Text passage –
---

You don’t need sci-fi mind backups for that. How certain are you that when you go to sleep tonight, the person who wakes up tomorrow will be „actually you”? How certain are you that all your memories were lived by „actually you”?

The answer, I suppose, is that we don’t know what „actually you” even means, how consciousness works, or why you’ve even got a (seemingly) continuous internal experience.

2 comments

I think there's no "you", just an illusion that there's this uninterrupted "you"-ness from birth to death. It's a very useful illusion for the most part.

I view life (in the philosophical sense; consciousness) as the stream of subjective experiences (qualia) that arise out of life (in the biological sense; neurons and such). Right now my life consists of a collection of sustained interest in this discussion, a little hunger, the qualia of seeing the screen and the realization that I'm sitting a bit uncomfortably. In a few moments "I" will be a collection of other ephemeral qualia.

There's no "real" continuation between one experience and then next, just like there's no real continuation between my past "self" and my future "self", but they're both extremely useful illusions. I'll eat to subside that hunger that was registered a moment ago or change my position to get comfortable. I'll be responsible for "my" previous actions, as well. I'll basically be able to function as a temporally continuous being.

On the topic of immortality, I'd like to be virtually immortal so I can pursue my goals indefinitely. If I stop having goals or feel like I've had enough, I could always kill myself. My goals arise from my ethics, my biological needs and probably many other things. Why would I be OK with biology and death preventing me from achieving my goals at some arbitrary age?

So for me "immortality" is both being able to continue the illusions of self indefinitely (which I admit, feels good intrinsically), and being to continue the pursuit of my goals indefinitely. The goals seem to actually have more "real" continuity than "I" do.

The most troubling thing with immortality is the biological imperative to live that makes suicide so hard. But I think after a few centuries many people will reach that point. It's not a bad thing, it's just a personal choice.

We can't even tell for certain the we have existence in time beyond just this moment - our only source of that is a memory of time passing, which we can't validate.

---

Study material –

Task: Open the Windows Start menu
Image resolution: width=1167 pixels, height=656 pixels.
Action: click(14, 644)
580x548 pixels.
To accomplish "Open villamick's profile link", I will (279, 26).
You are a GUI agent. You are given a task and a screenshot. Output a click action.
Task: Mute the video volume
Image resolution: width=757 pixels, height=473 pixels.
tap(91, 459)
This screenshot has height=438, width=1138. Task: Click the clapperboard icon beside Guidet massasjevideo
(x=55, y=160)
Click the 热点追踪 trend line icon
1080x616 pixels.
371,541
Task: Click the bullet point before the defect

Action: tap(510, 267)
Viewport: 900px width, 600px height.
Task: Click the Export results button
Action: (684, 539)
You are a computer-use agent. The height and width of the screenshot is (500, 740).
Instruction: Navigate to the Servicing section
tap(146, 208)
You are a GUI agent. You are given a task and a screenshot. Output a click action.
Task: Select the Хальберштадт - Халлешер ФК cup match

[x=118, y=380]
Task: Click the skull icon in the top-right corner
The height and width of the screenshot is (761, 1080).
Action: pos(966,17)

---

Directions –
1. In the identity discussion, which experiences does the writer list as making up their life right now?
2. Condense the paragraph of the identity discussion that begins "On the topic of immortality" into a short bulleted list that keeps its main points.
3. Reproduce verbatim the part of the identity discussion starting with "The most troubling" and going on through "we can't validate.".
Rely solely on the identity discussion and ignore the entries.

Solved problems –
1.
- Sustained interest in this discussion
- A little hunger
- The qualia of seeing the screen
- The realization of sitting a bit uncomfortably

2.
- The writer wants to be virtually immortal to pursue their goals indefinitely.
- If they stop having goals or feel they've had enough, they could always kill themselves.
- Their goals come from their ethics, their biological needs and probably many other things.
- They see no reason to accept biology and death stopping those goals at some arbitrary age.

3.
The most troubling thing with immortality is the biological imperative to live that makes suicide so hard. But I think after a few centuries many people will reach that point. It's not a bad thing, it's just a personal choice.

We can't even tell for certain the we have existence in time beyond just this moment - our only source of that is a memory of time passing, which we can't validate.